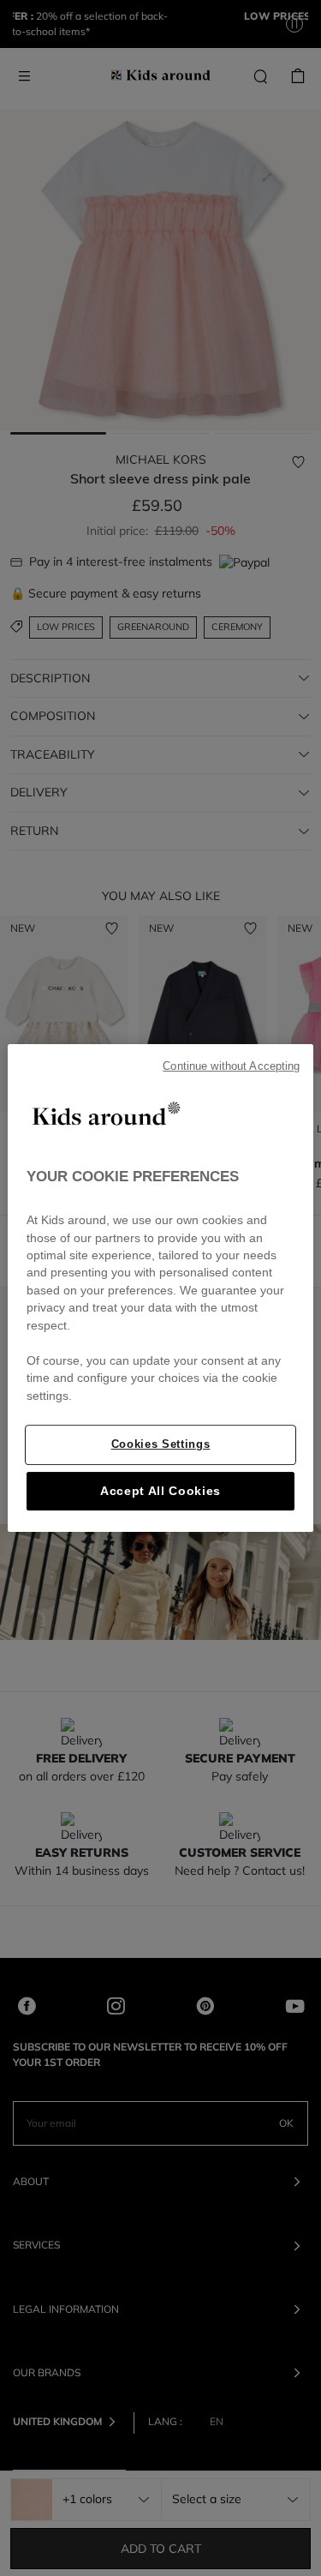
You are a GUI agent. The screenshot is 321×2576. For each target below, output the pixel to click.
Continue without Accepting (231, 1066)
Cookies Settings (161, 1444)
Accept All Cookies (160, 1491)
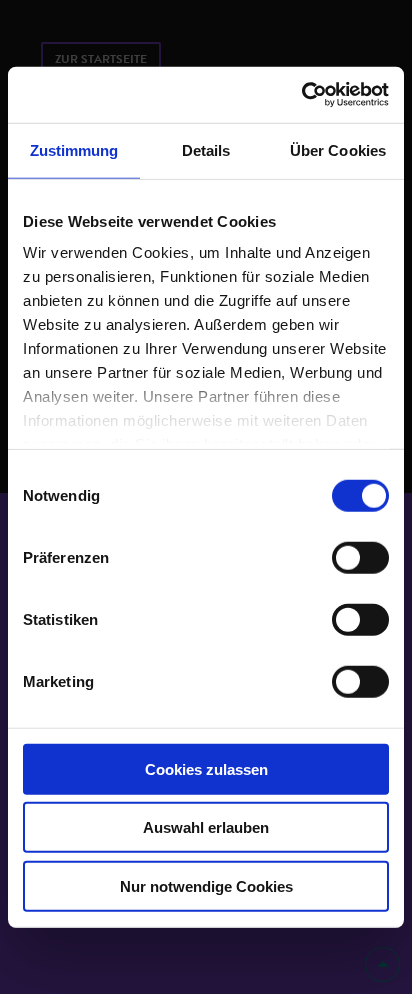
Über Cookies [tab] (338, 149)
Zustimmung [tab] (74, 149)
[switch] (360, 557)
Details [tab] (206, 149)
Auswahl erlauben (206, 827)
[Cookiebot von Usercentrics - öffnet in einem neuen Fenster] (301, 95)
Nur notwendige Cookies (206, 885)
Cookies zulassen (206, 768)
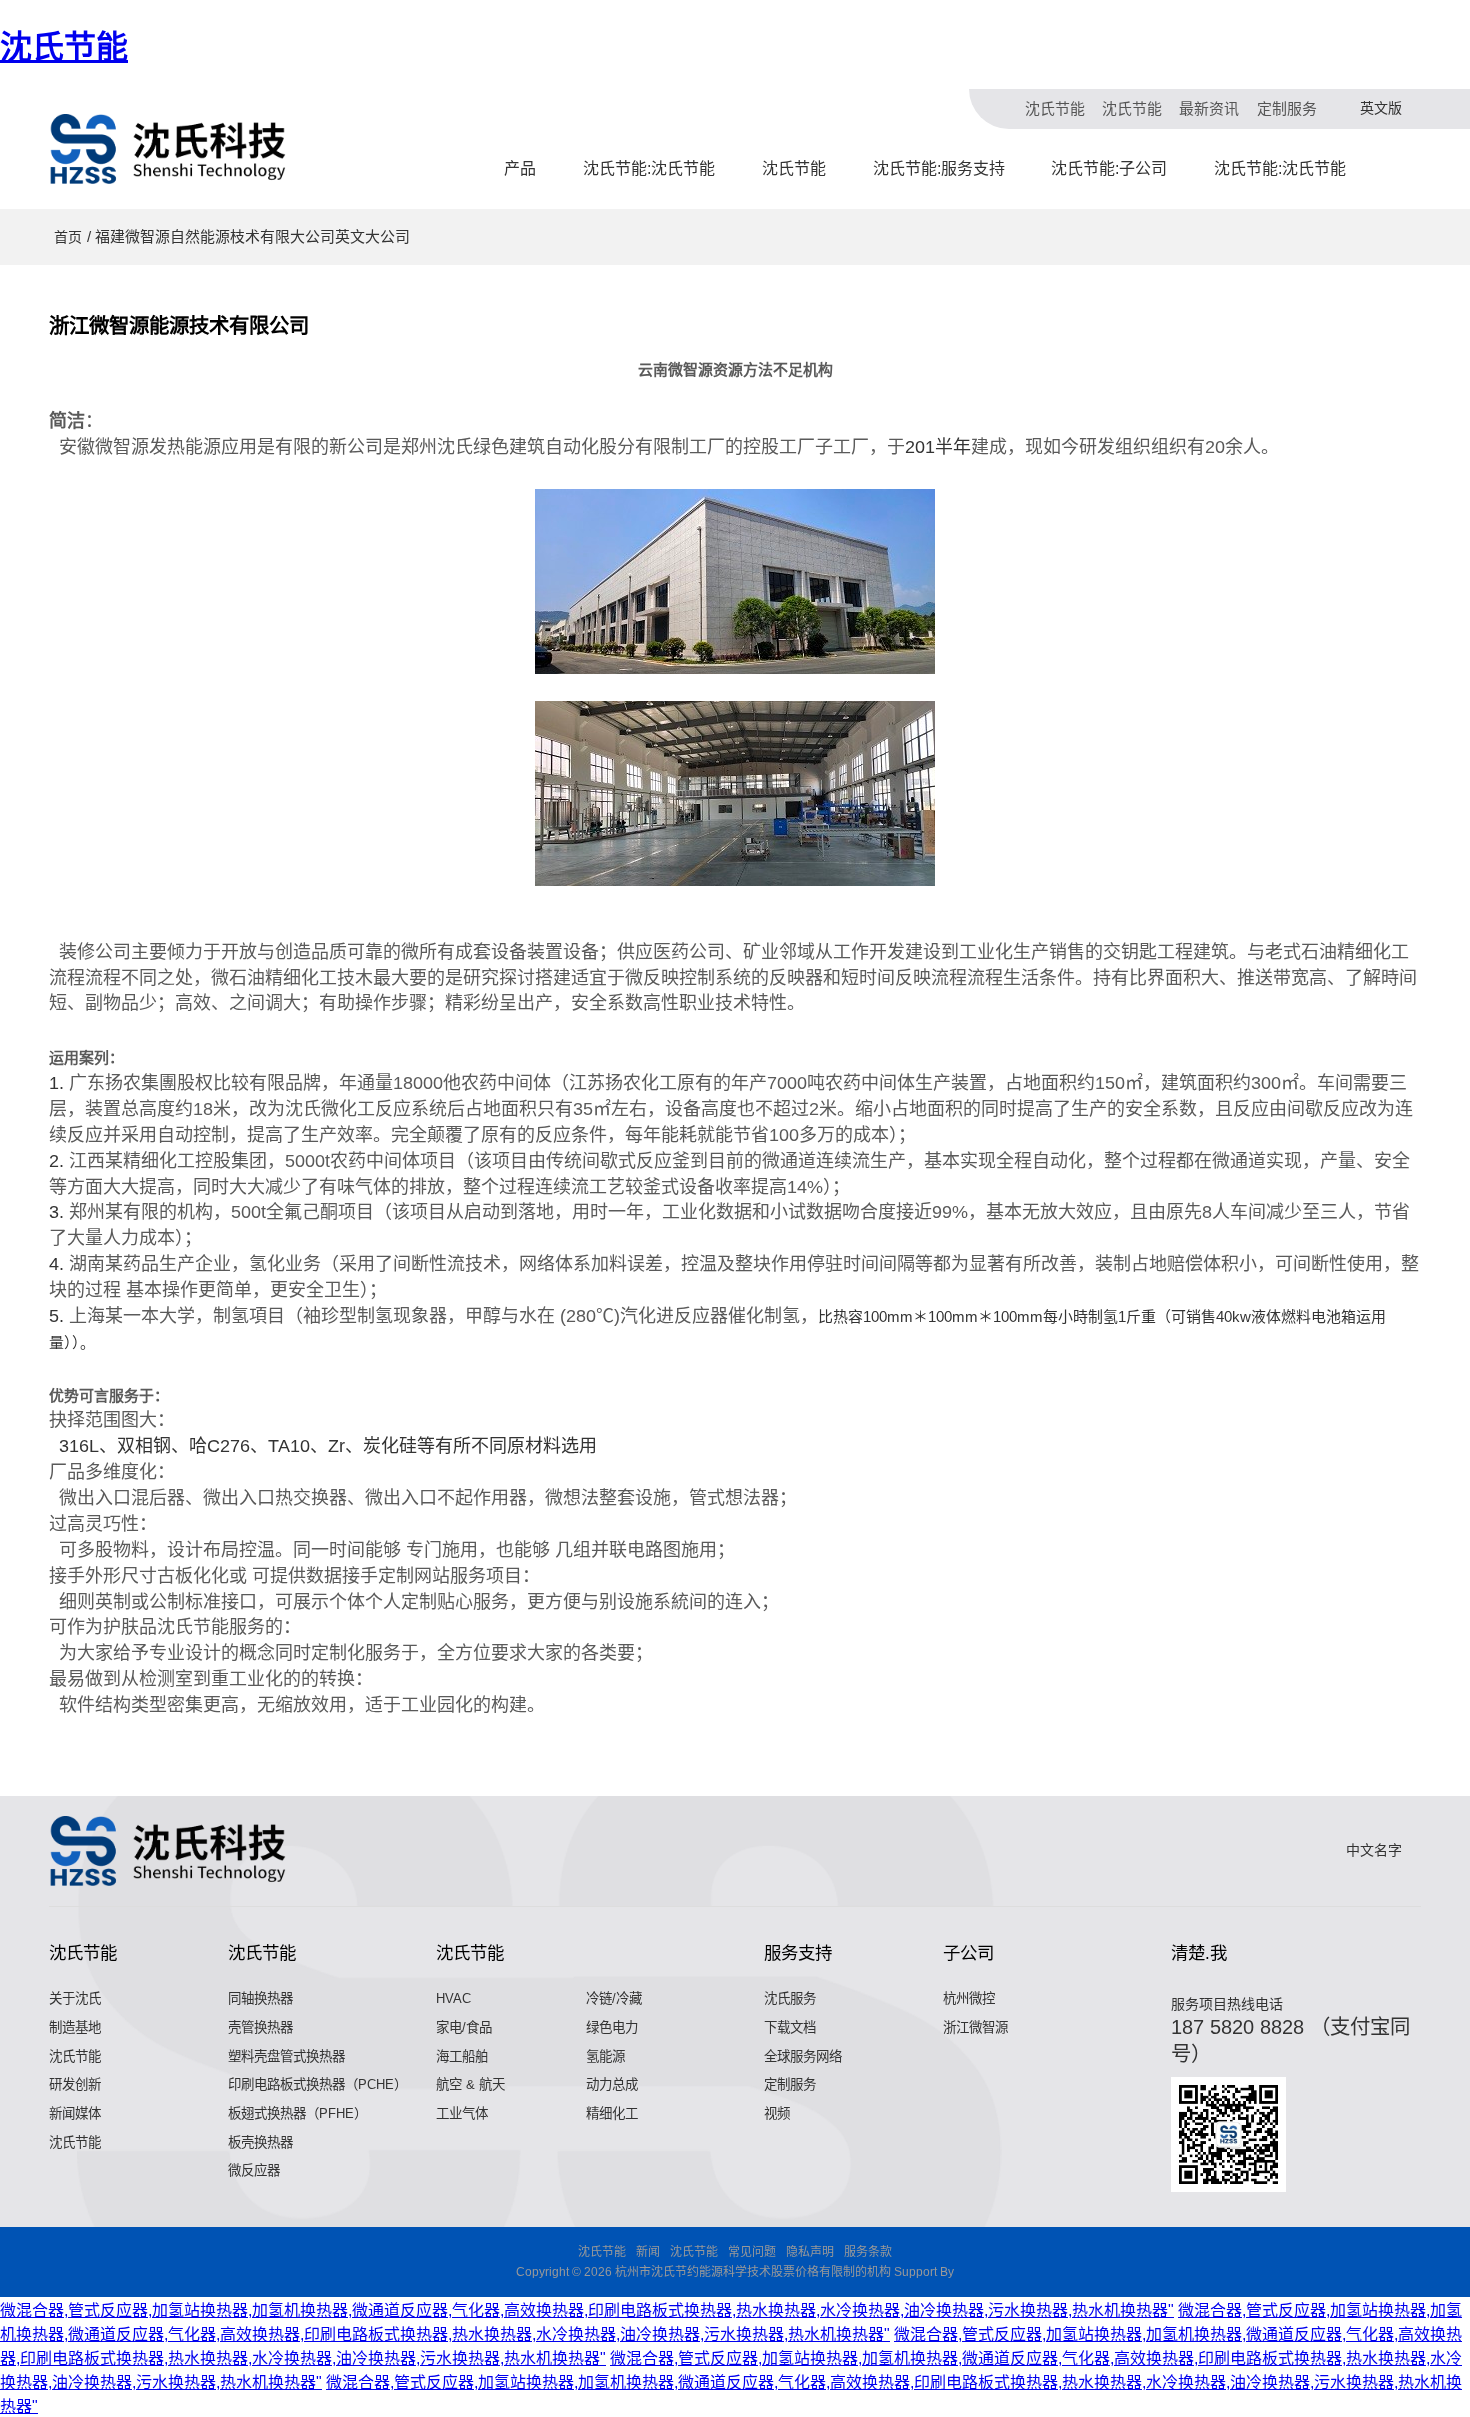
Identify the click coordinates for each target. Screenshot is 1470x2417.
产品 (520, 168)
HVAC (453, 1998)
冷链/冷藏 (614, 1998)
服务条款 (868, 2252)
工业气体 (462, 2113)
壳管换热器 (260, 2027)
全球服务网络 (803, 2056)
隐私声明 (810, 2252)
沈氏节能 (64, 47)
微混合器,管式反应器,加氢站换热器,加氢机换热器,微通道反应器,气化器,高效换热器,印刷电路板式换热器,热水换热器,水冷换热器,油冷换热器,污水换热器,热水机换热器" (587, 2310)
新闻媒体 (75, 2113)
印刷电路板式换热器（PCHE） (317, 2084)
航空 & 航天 (470, 2084)
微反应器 (254, 2170)
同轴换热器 (260, 1998)
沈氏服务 (790, 1998)
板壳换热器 (260, 2142)
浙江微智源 (975, 2027)
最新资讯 (1209, 108)
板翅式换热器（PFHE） (297, 2113)
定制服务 (1287, 108)
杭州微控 (969, 1998)
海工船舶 (462, 2056)
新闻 (648, 2252)
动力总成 (612, 2084)
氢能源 (605, 2056)
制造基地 (75, 2027)
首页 (68, 237)
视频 (777, 2113)
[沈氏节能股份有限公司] (169, 149)
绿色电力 (612, 2027)
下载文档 (790, 2027)
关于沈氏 (75, 1998)
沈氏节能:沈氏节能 (649, 168)
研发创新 (75, 2084)
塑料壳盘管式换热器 (286, 2056)
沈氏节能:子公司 (1109, 168)
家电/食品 (464, 2027)
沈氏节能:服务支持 (939, 168)
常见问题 (752, 2252)
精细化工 (612, 2113)
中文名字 (1374, 1850)
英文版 (1381, 108)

——————

→ **INSTRUCTIONS TO FOLLOW**:
Transcribe every line of the listing above exactly; skip the pictures.

→ **THE ANSWER**:
You are a GUI agent. The screenshot is 321×2576. For each target below, output the pixel to click.
Continue without Accepting (231, 1066)
Cookies Settings (161, 1444)
Accept All Cookies (160, 1491)
Über Cookies [tab] (338, 149)
Zustimmung [tab] (74, 149)
[switch] (360, 557)
Details [tab] (206, 149)
Auswahl erlauben (206, 827)
[Cookiebot von Usercentrics - öffnet in einem neuen Fenster] (301, 95)
Nur notwendige Cookies (206, 885)
Cookies zulassen (206, 768)
Identify the click coordinates for each target. Screenshot is 1470x2417.
产品 (520, 168)
HVAC (453, 1998)
冷链/冷藏 (614, 1998)
服务条款 (868, 2252)
工业气体 (462, 2113)
壳管换热器 (260, 2027)
全球服务网络 (803, 2056)
隐私声明 (810, 2252)
沈氏节能 (64, 47)
微混合器,管式反应器,加氢站换热器,加氢机换热器,微通道反应器,气化器,高效换热器,印刷电路板式换热器,热水换热器,水冷换热器,油冷换热器,污水换热器,热水机换热器" (587, 2310)
新闻媒体 (75, 2113)
印刷电路板式换热器（PCHE） (317, 2084)
航空 & 航天 (470, 2084)
微反应器 (254, 2170)
同轴换热器 (260, 1998)
沈氏服务 (790, 1998)
板壳换热器 (260, 2142)
浙江微智源 (975, 2027)
最新资讯 (1209, 108)
板翅式换热器（PFHE） (297, 2113)
定制服务 (1287, 108)
杭州微控 (969, 1998)
海工船舶 (462, 2056)
新闻 (648, 2252)
动力总成 (612, 2084)
氢能源 (605, 2056)
制造基地 (75, 2027)
首页 (68, 237)
视频 (777, 2113)
[沈氏节能股份有限公司] (169, 149)
绿色电力 (612, 2027)
下载文档 (790, 2027)
关于沈氏 (75, 1998)
沈氏节能:沈氏节能 (649, 168)
研发创新 (75, 2084)
塑料壳盘管式换热器 (286, 2056)
沈氏节能:子公司 (1109, 168)
家电/食品 (464, 2027)
沈氏节能:服务支持 (939, 168)
常见问题 (752, 2252)
精细化工 (612, 2113)
中文名字 (1374, 1850)
英文版 (1381, 108)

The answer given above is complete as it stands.